■ **What the task asks**
Set down exactly the lines of the records from the top to the line containing "Click the open folder icon"; include both.

■ **Data for analysis**
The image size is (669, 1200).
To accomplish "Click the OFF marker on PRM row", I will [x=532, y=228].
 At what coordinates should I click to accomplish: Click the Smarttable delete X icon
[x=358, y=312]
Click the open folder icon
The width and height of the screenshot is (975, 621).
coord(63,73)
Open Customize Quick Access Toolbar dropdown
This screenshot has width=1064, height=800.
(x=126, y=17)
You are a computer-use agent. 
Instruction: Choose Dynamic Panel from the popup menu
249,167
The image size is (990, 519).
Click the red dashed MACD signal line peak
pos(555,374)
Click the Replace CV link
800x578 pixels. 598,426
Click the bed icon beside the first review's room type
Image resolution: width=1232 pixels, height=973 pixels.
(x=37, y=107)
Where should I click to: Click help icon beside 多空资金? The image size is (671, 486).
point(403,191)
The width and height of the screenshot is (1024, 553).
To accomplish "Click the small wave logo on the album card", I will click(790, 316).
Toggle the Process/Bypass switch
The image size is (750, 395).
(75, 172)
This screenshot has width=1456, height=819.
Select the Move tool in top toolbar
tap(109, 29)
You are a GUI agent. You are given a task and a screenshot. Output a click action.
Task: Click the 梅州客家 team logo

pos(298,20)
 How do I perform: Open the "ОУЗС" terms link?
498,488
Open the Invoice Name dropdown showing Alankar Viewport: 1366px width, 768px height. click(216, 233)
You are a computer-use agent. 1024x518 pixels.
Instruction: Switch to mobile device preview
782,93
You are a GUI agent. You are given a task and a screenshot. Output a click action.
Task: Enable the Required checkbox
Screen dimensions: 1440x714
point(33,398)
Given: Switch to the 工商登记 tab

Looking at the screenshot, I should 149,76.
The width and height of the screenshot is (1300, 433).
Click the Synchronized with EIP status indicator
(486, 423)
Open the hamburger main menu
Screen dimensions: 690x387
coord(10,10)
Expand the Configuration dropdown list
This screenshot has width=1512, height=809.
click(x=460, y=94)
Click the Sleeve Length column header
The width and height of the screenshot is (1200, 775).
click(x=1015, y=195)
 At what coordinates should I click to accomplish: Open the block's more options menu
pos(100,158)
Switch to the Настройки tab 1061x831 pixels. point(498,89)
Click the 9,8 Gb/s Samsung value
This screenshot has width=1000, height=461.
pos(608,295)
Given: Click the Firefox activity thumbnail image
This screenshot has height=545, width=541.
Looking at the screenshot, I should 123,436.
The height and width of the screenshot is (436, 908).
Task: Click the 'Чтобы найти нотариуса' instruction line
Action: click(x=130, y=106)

■ **Answer section**
The image size is (669, 1200).
To accomplish "Click the OFF marker on PRM row", I will [x=532, y=228].
 At what coordinates should I click to accomplish: Click the Smarttable delete X icon
[x=358, y=312]
Click the open folder icon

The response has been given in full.